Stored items
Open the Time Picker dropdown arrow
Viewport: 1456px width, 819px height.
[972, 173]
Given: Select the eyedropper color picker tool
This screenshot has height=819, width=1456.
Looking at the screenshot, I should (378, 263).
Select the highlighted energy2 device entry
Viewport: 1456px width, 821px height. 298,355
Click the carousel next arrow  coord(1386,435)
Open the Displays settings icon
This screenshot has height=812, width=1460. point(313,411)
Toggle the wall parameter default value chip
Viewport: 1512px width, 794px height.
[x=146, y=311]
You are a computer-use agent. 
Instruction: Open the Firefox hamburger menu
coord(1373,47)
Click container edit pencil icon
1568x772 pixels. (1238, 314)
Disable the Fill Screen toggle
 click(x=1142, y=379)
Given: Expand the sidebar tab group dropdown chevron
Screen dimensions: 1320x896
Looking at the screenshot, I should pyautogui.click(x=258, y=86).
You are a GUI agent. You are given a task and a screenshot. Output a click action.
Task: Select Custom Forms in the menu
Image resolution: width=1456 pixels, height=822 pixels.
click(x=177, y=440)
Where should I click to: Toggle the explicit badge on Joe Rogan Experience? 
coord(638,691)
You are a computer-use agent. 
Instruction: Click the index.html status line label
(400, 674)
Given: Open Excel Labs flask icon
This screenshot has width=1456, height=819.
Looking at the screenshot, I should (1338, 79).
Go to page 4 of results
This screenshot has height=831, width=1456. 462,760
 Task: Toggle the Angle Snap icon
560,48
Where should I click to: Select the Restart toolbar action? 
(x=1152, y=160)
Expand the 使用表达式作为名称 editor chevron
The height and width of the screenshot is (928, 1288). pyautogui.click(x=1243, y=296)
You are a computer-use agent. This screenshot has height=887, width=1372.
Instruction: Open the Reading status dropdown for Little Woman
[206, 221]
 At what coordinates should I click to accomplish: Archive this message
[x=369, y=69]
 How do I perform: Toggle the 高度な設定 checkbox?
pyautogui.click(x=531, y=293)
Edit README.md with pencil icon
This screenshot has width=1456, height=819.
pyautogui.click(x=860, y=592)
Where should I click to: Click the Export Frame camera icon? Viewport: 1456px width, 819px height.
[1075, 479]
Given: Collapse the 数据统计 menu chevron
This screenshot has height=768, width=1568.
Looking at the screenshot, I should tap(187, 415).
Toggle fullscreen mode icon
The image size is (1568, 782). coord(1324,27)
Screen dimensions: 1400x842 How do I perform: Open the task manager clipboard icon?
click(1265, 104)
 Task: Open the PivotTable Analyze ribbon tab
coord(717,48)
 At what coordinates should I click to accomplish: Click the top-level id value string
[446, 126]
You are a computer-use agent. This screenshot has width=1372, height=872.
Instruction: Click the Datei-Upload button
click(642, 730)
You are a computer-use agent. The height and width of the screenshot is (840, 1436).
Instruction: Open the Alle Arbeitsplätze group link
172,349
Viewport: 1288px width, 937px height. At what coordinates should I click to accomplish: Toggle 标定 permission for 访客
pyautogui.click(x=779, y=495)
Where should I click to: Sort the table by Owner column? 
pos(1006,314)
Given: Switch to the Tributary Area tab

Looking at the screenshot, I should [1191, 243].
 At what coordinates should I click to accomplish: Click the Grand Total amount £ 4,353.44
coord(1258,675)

• Task to carry out: Print the records above exactly. Omit nothing.

• Your response:
Open the Time Picker dropdown arrow
Viewport: 1456px width, 819px height.
[972, 173]
Given: Select the eyedropper color picker tool
This screenshot has height=819, width=1456.
Looking at the screenshot, I should (378, 263).
Select the highlighted energy2 device entry
Viewport: 1456px width, 821px height. 298,355
Click the carousel next arrow  coord(1386,435)
Open the Displays settings icon
This screenshot has height=812, width=1460. point(313,411)
Toggle the wall parameter default value chip
Viewport: 1512px width, 794px height.
[x=146, y=311]
You are a computer-use agent. 
Instruction: Open the Firefox hamburger menu
coord(1373,47)
Click container edit pencil icon
1568x772 pixels. (1238, 314)
Disable the Fill Screen toggle
 click(x=1142, y=379)
Given: Expand the sidebar tab group dropdown chevron
Screen dimensions: 1320x896
Looking at the screenshot, I should pyautogui.click(x=258, y=86).
You are a GUI agent. You are given a task and a screenshot. Output a click action.
Task: Select Custom Forms in the menu
Image resolution: width=1456 pixels, height=822 pixels.
click(x=177, y=440)
Where should I click to: Toggle the explicit badge on Joe Rogan Experience? 
coord(638,691)
You are a computer-use agent. 
Instruction: Click the index.html status line label
(400, 674)
Given: Open Excel Labs flask icon
This screenshot has width=1456, height=819.
Looking at the screenshot, I should (1338, 79).
Go to page 4 of results
This screenshot has height=831, width=1456. 462,760
 Task: Toggle the Angle Snap icon
560,48
Where should I click to: Select the Restart toolbar action? 
(x=1152, y=160)
Expand the 使用表达式作为名称 editor chevron
The height and width of the screenshot is (928, 1288). pyautogui.click(x=1243, y=296)
You are a computer-use agent. This screenshot has height=887, width=1372.
Instruction: Open the Reading status dropdown for Little Woman
[206, 221]
 At what coordinates should I click to accomplish: Archive this message
[x=369, y=69]
 How do I perform: Toggle the 高度な設定 checkbox?
pyautogui.click(x=531, y=293)
Edit README.md with pencil icon
This screenshot has width=1456, height=819.
pyautogui.click(x=860, y=592)
Where should I click to: Click the Export Frame camera icon? Viewport: 1456px width, 819px height.
[1075, 479]
Given: Collapse the 数据统计 menu chevron
This screenshot has height=768, width=1568.
Looking at the screenshot, I should tap(187, 415).
Toggle fullscreen mode icon
The image size is (1568, 782). coord(1324,27)
Screen dimensions: 1400x842 How do I perform: Open the task manager clipboard icon?
click(1265, 104)
 Task: Open the PivotTable Analyze ribbon tab
coord(717,48)
 At what coordinates should I click to accomplish: Click the top-level id value string
[446, 126]
You are a computer-use agent. This screenshot has width=1372, height=872.
Instruction: Click the Datei-Upload button
click(642, 730)
You are a computer-use agent. The height and width of the screenshot is (840, 1436).
Instruction: Open the Alle Arbeitsplätze group link
172,349
Viewport: 1288px width, 937px height. At what coordinates should I click to accomplish: Toggle 标定 permission for 访客
pyautogui.click(x=779, y=495)
Where should I click to: Sort the table by Owner column? 
pos(1006,314)
Given: Switch to the Tributary Area tab

Looking at the screenshot, I should [1191, 243].
 At what coordinates should I click to accomplish: Click the Grand Total amount £ 4,353.44
coord(1258,675)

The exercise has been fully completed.